PTC‑2105 for Sarcopenia & Sarcopenic Obesity
Lead MitoXcel™ geropeptide candidate designed to restore mitochondrial bioenergetics (ΔΨm) and reduce senescent‑cell inflammatory burden to improve physical function and body composition in older adults.
Program Overview
First‑in‑class ΔΨm‑targeted gerotherapeutic for age‑related loss of muscle mass and function.
- Indications: Sarcopenia and Sarcopenic Obesity
- Population: Older adults (≥ 60 years)
- Rationale: Aging and senescent cells exhibit reduced mitochondrial membrane potential (ΔΨm); restoring ΔΨm and removing senescent cells addresses upstream drivers of functional decline.
- Primary endpoints: Physical function improvement; favorable body composition (↓ fat, ↑ muscle)
Patient Need
Sarcopenia leads to loss of independence, increased falls, morbidity and mortality. In sarcopenic obesity, excess adiposity compounds disability risk. GLP‑1‑based pharmacotherapy can exacerbate lean mass loss, raising concerns for these patients.
- Loss of independence and increased healthcare utilization
- Higher risk of fractures, disability, and mortality
- Complex co‑morbid profile in sarcopenic obesity
Mechanism of Action
Two synergistic, mitochondrial‑mediated effects.

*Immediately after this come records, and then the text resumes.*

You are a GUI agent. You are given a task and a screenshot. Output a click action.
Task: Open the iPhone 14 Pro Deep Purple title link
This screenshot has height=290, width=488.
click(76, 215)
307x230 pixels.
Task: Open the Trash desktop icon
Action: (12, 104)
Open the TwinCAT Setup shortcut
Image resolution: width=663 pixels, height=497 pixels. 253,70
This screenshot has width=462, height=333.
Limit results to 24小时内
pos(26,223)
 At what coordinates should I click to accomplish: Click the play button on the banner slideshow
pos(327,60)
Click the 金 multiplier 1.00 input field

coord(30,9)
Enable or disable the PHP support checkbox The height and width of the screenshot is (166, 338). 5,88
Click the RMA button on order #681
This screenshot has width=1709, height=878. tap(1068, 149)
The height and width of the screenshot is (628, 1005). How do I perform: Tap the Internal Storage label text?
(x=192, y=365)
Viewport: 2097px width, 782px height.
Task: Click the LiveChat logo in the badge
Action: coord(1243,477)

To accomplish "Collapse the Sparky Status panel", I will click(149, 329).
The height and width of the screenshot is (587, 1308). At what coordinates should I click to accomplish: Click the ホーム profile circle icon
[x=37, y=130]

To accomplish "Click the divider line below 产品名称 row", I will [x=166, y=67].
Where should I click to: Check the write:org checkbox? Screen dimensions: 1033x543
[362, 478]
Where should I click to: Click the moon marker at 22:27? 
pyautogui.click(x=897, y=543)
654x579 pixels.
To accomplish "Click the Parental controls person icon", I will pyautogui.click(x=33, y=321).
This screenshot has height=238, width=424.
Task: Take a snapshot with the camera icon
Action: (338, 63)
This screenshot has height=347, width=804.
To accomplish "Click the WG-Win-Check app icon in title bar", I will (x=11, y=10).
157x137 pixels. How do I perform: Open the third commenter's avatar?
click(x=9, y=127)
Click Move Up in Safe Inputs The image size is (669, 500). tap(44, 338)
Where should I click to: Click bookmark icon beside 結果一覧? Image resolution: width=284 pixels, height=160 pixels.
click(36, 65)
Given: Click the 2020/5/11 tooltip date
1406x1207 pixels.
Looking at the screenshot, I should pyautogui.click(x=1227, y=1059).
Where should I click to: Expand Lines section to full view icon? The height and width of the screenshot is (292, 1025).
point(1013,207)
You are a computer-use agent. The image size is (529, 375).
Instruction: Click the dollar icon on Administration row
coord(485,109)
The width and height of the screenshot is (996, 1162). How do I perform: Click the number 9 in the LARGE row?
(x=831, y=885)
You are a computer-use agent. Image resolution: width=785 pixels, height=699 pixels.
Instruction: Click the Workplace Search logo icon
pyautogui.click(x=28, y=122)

- ΔΨm Restoration in Aging Cells: Rapid improvement in mitochondrial efficiency, moving cells toward a youthful energetic phenotype.
- Selective Senescent Cell Apoptosis: Cells unable to restore ΔΨm—predominantly senescent cells—undergo apoptosis, reducing SASP cytokines (e.g., IL‑6, TNF‑α) and enabling muscle regeneration.
Preclinical studies have shown robust tissue‑wide effects without observed adverse events (illustrative summary).
Preclinical Evidence
Body Composition
- System‑wide senescent cell reduction via apoptosis
- Improved muscle regeneration and body composition
- No observed adverse effects in studies to date
Full datasets and protocols available under CDA.
Physical Function Benefit
- Rapid improvement in mitochondrial efficiency of aging cells
- Enhanced physical function metrics in aged animals
- No observed adverse effects in studies to date
Full datasets and protocols available under CDA.
Clinical Development Plan
Endpoints and eligibility aligned to functional benefit and body composition.
Primary Endpoints
- Physical function benefit (e.g., gait speed, 5xSTS, SPPB)
- Body composition improvement (loss of fat, gain of muscle)
Key Eligibility
- Age ≥ 60
- Sarcopenia or sarcopenic obesity diagnosis
- GLP‑1 agonist therapy not appropriate / contraindicated
To be finalized per protocol and regulatory guidance.